Roche und Zealand Pharma: Petrelintid enttäuscht als Monotherapie
Das gemeinsam entwickelte Adipositas-Medikament Petrelintid bleibt in Phase-2-Studie hinter Wirksamkeitserwartungen zurück.

Der Adipositas-Medikamentenkandidat Petrelintid von Roche Holding und Zealand Pharma hat in einer klinischen Studie der mittleren Phase enttäuscht.
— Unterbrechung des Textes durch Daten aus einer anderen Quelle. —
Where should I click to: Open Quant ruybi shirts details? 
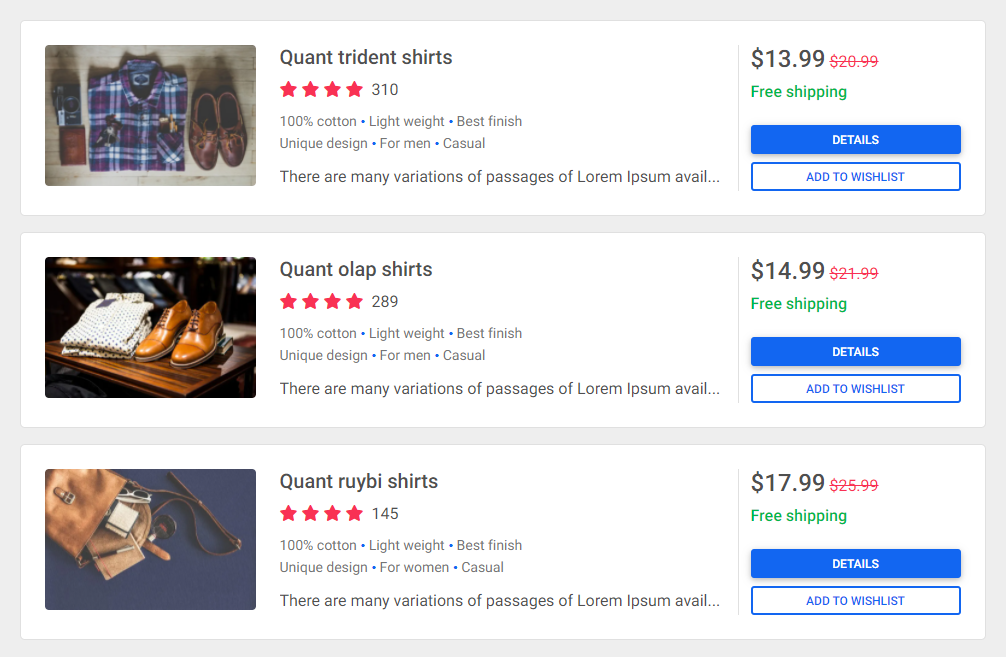[855, 563]
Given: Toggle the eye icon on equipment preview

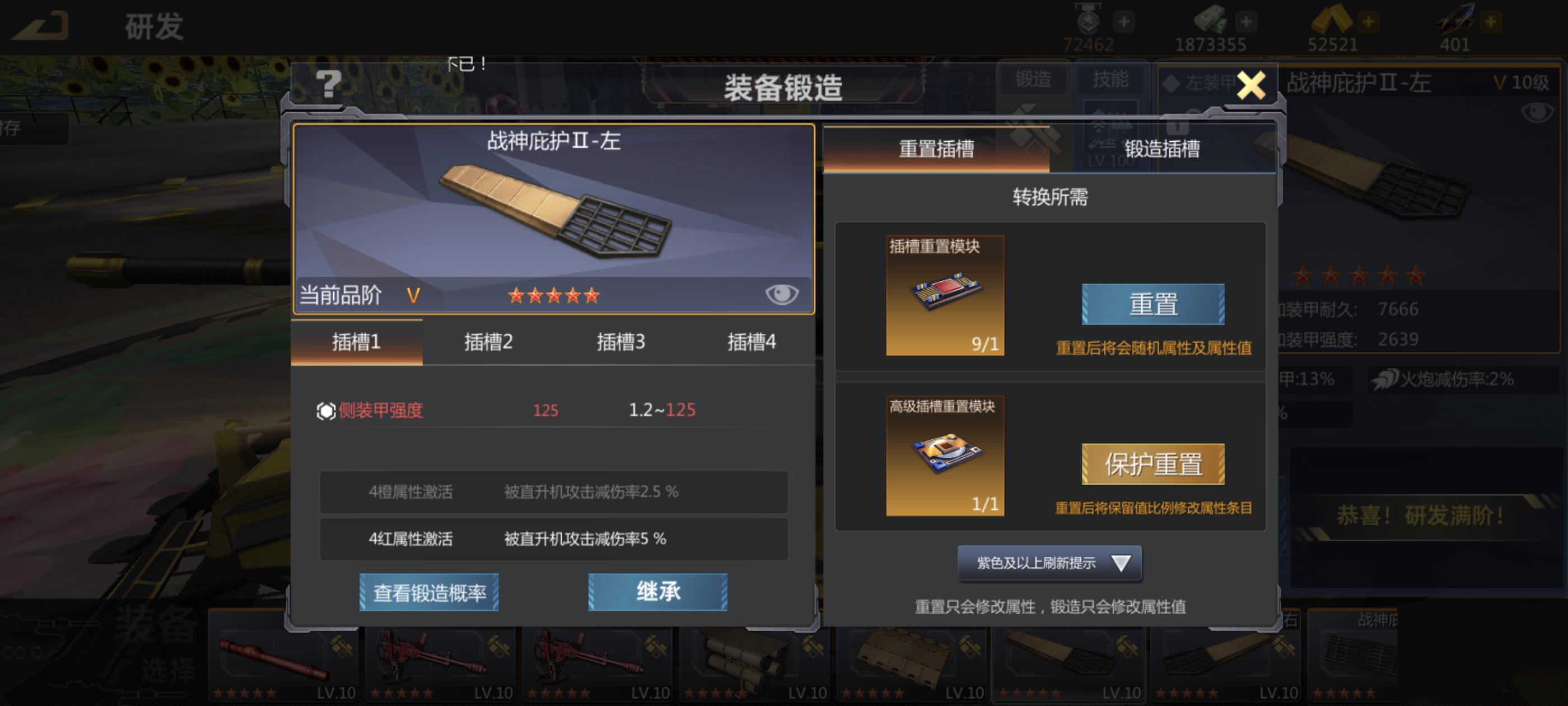Looking at the screenshot, I should click(x=782, y=294).

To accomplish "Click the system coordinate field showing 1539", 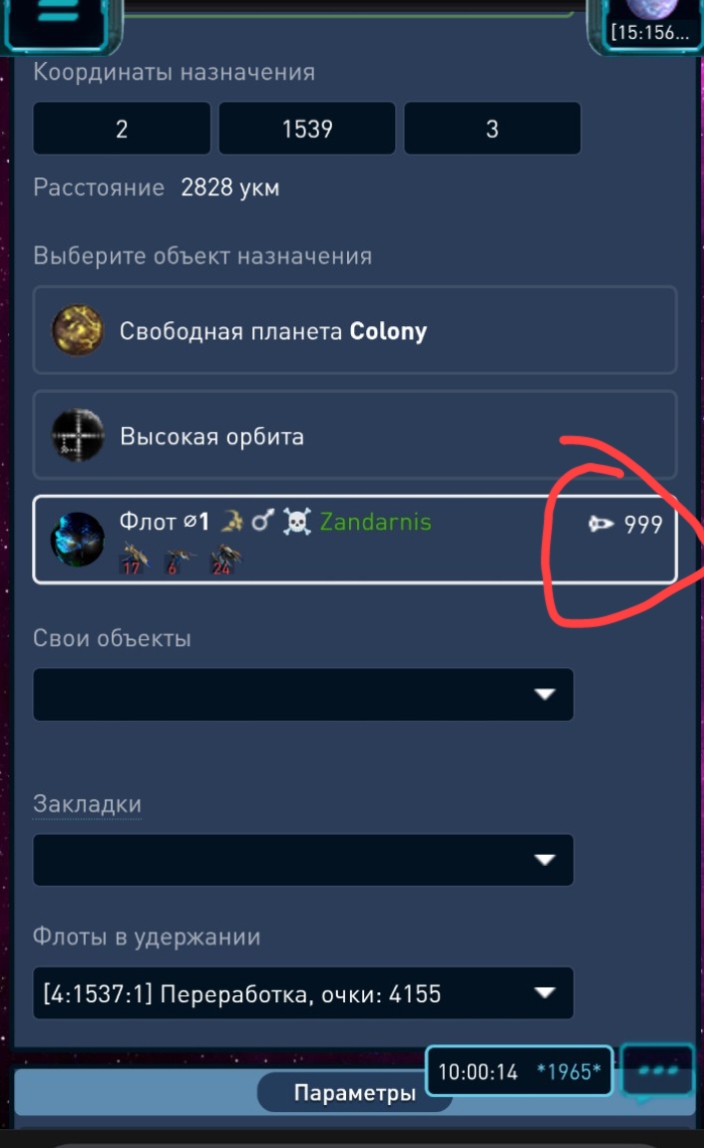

Der Gewichtsverlust von 10,7 Prozent in der 42. Behandlungswoche liegt zwar auf dem Niveau vergleichbarer Wirkstoffe von Novo Nordisk und Eli Lilly, blieb aber unter den Analystenerwartungen. J.P. Morgan rechnet infolgedessen mit einem Kursrückgang der betroffenen Aktien von ein bis zwei Prozent.
Die Analysten von Citi sehen dennoch Potenzial – allerdings weniger in der Monotherapie als in der Kombination mit einem anderen Roche-Kandidaten. Das placeboähnliche Verträglichkeitsprofil von Petrelintid könnte in Verbindung mit dem Wirkstoff CT-388 deutlich bessere Ergebnisse liefern, so die Einschätzung. Citi bezeichnet die Kombinationstherapie ausdrücklich als vielversprechender.
Studien in der zweiten Jahreshälfte geplant
Roche und Zealand Pharma wollen in der zweiten Jahreshälfte 2025 sowohl eine Spätphasenstudie für Petrelintid als Monotherapie als auch eine Phase-2-Studie für die Kombination aus Petrelintid und CT-388 starten. Damit bleibt der Entwicklungspfad trotz der gemischten Zwischenergebnisse offen. J.P. Morgan betont, dass ein Gewichtsverlustprofil im mittleren Zehnerbereich in Phase 3 weiterhin möglich sei.
Der Markt für Adipositas-Medikamente ist derzeit einer der heißumkämpftesten der Pharmaindustrie. Platzhirsche wie Novo Nordisk mit Semaglutid und Eli Lilly mit Tirzepatid setzen die Messlatte für neue Wirkstoffe hoch. Roche und Zealand müssen mit Petrelintid einen klaren Differenzierungsvorteil nachweisen, um sich am Markt zu etablieren.